- YOUR OBJECTIVE:
Before you write out the listing, remove the pictures; everything else stays exactly as it is.

===== SOURCE MATERIAL =====

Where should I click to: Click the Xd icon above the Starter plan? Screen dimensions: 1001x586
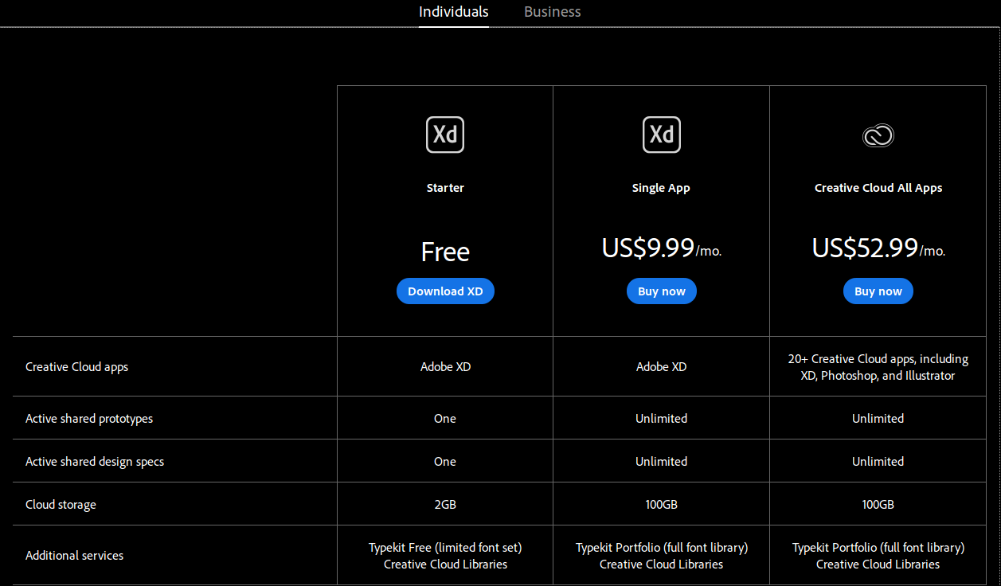pyautogui.click(x=445, y=135)
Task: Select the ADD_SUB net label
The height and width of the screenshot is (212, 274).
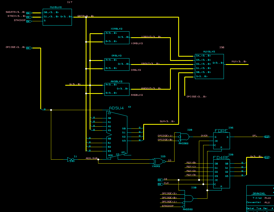Action: [92, 158]
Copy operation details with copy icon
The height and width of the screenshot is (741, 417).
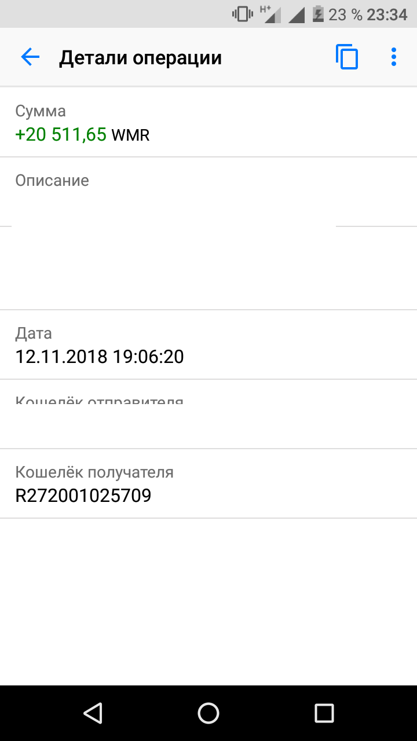click(x=346, y=57)
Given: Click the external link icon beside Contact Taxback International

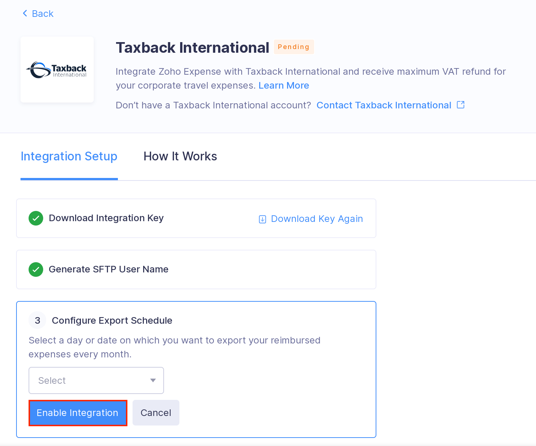Looking at the screenshot, I should [x=461, y=105].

=====

- WORKED SOLUTION:
Where should I click to: Click the Xd icon above the Starter plan? Screen dimensions: 1001x586
pyautogui.click(x=445, y=135)
Task: Select the ADD_SUB net label
The height and width of the screenshot is (212, 274).
Action: [92, 158]
Copy operation details with copy icon
The height and width of the screenshot is (741, 417).
click(x=346, y=57)
Given: Click the external link icon beside Contact Taxback International

Looking at the screenshot, I should [x=461, y=105].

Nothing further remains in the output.